[Dataset items]
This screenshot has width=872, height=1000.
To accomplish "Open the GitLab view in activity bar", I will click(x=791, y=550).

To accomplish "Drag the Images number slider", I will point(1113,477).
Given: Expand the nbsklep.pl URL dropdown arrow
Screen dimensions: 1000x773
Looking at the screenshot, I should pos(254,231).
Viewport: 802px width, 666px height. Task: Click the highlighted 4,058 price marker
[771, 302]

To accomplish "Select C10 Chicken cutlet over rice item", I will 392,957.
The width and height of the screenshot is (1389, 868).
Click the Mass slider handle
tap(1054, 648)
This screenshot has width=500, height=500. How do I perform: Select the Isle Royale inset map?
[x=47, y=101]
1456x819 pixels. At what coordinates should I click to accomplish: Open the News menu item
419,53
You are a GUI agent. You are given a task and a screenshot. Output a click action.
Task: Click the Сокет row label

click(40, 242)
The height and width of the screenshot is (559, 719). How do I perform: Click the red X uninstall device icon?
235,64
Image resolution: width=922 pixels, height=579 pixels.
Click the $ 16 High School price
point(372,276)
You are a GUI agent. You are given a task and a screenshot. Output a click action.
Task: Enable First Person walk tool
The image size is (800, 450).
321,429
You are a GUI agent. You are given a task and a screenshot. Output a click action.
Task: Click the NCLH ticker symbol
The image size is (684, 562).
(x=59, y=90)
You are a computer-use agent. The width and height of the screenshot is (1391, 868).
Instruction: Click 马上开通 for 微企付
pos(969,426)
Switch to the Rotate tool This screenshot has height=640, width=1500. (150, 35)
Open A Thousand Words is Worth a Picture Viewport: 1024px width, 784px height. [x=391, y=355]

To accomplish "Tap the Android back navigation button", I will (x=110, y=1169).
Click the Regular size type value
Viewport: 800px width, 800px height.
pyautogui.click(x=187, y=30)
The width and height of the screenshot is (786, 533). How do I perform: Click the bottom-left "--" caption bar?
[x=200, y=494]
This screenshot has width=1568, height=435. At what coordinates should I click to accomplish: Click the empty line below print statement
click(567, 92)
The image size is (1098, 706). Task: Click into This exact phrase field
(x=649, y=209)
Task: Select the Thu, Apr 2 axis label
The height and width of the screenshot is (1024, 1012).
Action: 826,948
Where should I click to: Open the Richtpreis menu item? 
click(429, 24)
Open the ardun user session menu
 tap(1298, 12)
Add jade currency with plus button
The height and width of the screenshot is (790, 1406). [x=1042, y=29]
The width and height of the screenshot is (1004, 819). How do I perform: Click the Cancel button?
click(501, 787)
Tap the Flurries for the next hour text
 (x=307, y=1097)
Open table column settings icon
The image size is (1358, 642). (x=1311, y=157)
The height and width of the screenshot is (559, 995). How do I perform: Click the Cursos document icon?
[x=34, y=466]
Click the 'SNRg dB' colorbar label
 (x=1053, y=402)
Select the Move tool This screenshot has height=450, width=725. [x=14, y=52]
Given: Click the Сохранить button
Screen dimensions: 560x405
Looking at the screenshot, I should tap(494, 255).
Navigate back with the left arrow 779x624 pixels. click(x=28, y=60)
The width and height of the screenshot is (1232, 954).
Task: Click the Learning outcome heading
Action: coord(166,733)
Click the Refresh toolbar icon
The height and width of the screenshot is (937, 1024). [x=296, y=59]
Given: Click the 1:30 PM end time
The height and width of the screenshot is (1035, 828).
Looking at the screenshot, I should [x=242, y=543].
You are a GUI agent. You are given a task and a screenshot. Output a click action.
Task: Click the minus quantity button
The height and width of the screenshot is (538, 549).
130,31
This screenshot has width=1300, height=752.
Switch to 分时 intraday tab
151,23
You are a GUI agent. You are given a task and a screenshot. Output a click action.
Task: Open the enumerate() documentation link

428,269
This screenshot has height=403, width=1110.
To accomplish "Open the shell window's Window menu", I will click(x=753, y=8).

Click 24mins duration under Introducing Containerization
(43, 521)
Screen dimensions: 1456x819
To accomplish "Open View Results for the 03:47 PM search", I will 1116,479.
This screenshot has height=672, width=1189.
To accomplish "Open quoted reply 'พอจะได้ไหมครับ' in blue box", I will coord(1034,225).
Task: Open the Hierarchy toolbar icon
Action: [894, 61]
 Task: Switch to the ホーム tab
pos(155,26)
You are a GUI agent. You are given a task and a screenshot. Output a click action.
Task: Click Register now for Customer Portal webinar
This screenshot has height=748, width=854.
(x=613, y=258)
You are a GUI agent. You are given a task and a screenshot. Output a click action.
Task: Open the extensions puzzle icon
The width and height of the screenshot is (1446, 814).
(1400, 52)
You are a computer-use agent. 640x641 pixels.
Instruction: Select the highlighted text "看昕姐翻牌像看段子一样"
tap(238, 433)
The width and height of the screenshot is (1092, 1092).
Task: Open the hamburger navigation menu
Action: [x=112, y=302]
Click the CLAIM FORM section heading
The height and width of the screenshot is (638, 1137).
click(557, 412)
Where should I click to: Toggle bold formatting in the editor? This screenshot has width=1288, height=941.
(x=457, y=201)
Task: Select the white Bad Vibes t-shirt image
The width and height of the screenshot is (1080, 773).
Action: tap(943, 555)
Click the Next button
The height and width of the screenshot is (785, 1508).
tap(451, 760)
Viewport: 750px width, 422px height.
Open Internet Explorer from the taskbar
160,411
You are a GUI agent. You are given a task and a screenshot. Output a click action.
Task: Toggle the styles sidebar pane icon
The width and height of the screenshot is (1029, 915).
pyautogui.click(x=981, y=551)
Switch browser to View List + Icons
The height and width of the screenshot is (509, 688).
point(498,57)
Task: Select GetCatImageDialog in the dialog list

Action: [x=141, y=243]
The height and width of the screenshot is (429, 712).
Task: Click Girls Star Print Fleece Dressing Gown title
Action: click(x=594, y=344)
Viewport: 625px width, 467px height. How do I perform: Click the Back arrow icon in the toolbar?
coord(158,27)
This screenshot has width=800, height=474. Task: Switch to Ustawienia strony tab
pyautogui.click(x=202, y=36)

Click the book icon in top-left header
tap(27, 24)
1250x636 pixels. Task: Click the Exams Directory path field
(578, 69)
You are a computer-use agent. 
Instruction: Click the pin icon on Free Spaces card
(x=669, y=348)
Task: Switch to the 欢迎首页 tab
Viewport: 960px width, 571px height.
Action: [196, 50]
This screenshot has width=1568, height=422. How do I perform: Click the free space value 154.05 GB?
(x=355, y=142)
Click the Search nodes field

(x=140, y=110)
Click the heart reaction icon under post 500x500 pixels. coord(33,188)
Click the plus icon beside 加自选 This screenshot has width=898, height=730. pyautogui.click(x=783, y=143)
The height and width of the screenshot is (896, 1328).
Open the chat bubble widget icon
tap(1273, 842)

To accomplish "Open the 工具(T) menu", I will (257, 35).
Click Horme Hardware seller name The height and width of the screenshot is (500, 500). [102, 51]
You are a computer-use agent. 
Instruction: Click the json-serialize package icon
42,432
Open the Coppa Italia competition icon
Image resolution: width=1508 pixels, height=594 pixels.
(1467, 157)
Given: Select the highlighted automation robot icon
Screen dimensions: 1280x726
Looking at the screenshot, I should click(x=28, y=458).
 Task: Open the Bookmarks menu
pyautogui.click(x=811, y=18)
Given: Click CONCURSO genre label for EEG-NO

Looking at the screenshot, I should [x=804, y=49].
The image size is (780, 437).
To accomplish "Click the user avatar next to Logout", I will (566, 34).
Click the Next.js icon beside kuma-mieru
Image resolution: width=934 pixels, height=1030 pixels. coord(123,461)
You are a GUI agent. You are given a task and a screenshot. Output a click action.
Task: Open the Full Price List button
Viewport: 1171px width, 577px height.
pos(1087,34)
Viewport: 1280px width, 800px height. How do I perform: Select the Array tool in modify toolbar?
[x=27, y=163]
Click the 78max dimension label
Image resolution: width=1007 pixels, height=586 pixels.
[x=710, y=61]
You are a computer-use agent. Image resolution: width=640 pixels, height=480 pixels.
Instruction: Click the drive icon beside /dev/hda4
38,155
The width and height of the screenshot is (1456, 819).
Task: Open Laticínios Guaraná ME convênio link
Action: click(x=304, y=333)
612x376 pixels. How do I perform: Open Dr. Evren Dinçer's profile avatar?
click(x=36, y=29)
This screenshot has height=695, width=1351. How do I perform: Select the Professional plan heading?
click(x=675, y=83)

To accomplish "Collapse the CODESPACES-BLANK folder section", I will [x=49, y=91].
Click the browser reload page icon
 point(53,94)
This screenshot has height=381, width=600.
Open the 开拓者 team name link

> Problem requirements: Report the number of lines in the records that hold "computer" and write no other words.

> Result of this exercise: 5